The records —
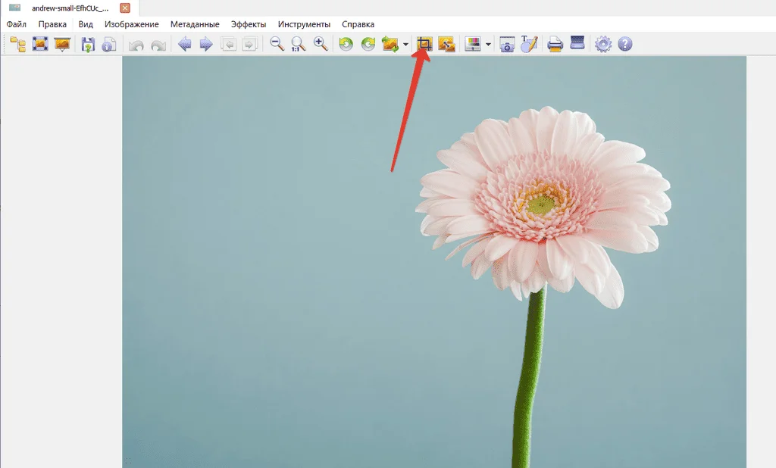
Task: Zoom out with the minus magnifier
Action: 277,45
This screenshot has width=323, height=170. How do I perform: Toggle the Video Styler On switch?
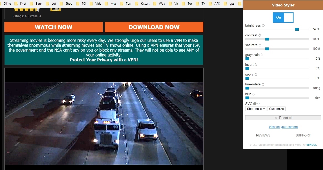tap(283, 18)
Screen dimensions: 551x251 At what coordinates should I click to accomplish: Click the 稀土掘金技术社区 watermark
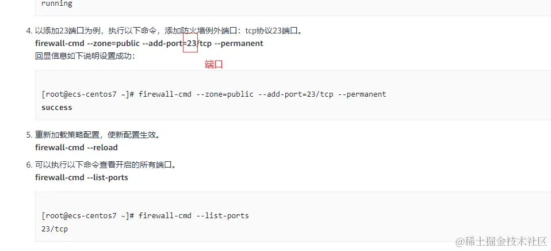click(502, 242)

Work order — Pictures don't belong in the copy. Retype exactly the lines from the one with "This screenshot has" through the last line of the records.

Task response —
This screenshot has width=323, height=170. How do I perform: Toggle the Video Styler On switch?
tap(283, 18)
Screen dimensions: 551x251 At what coordinates should I click to accomplish: Click the 稀土掘金技术社区 watermark
click(502, 242)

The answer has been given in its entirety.